In addition to solving nonlinear equations like the Colebrook equation graphically, you can also solve them numerically using a feature called **Goal Seek**. Our worksheet is set up to do just that. This spreadsheet is set up to use a guess for the value of f as an input. You’ll use the “Outputs” table to calculate the left and right side of the Colebrook equation.

After you set up those calculations, it will be easy to use Excel to iterate through guesses to determine the value of f that causes the left side of the equation to equal the right side.

Enter in a value of **0.03** for f as an initial guess. As in the previous section’s worksheet, the cells containing variables already have names assigned, so you can use those names in formulas.

In the cell for the left side of the Colebrook equation, enter the formula:

** =1/SQRT(f)
**

The formula for the right side of the equation will be:

**=-2*LOG10(eps/(3.7*DH)+2.51/(Re*SQRT(f)))
**

Find the difference between the two with a simple subtraction:

** =C10-C11
**

This cell is formatted for scientific notation because we’ll be looking at relatively small values.

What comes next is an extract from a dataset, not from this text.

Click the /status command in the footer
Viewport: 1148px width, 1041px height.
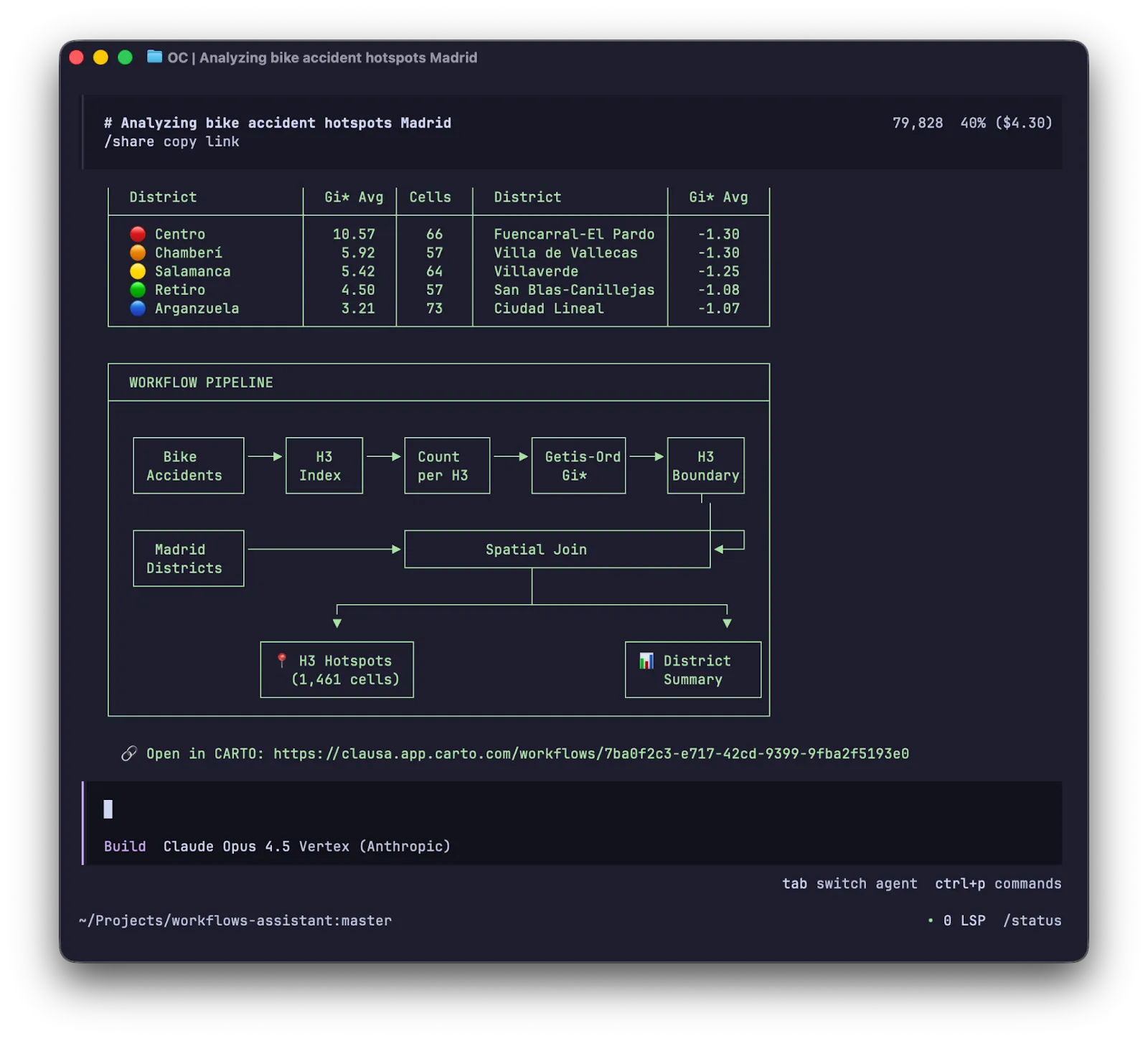1032,920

You could keep changing the guess value to find a good guess for f, but Excel has a built-in tool to do those iterations for you. This tool is called **Goal Seek** in the **Data **tab under **What-If Analysis**. This is a useful tool, so you may want to add it to your Quick Access Toolbar.

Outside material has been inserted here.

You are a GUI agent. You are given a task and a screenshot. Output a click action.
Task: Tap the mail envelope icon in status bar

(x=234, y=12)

We’re trying to find the value of f (**cell G5**) that will make the difference between the left and right sides of the equation (**cell C12**) equal to zero.

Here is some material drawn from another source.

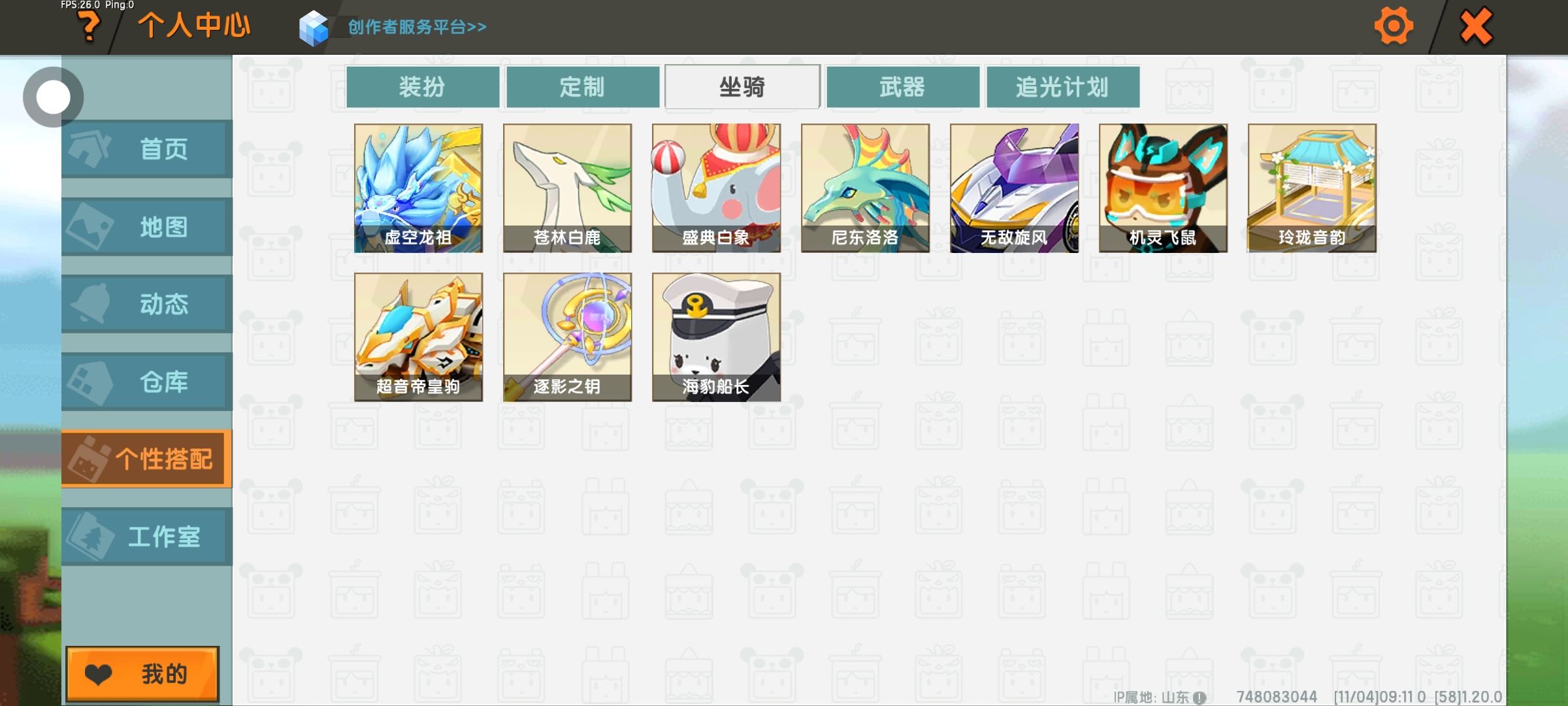
Task: Open the orange settings gear icon
Action: [1394, 27]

Therefore, we’ll use **C12 **as the set cell, because we’re trying to set cell C12 to **0** (enter this in the second box). The value to change is cell **G5**.

Any time you use the Goal Seek tool, the set cell must contain a formula, and the change cell must contain a value.

Click **OK **and Excel will iterate through guesses until it gets the set cell within some tolerance of the target value.

This gives almost the same result as the graphical method in the last section, but much faster and with slightly more accuracy. One thing to remember is if there are changes to the inputs of the set cell, then Goal Seek will need to be run again to find the friction factor. It doesn’t update automatically. For example, if you change the Reynolds number to 16,000, you’ll need to re-run **Goal Seek **to find the new friction factor.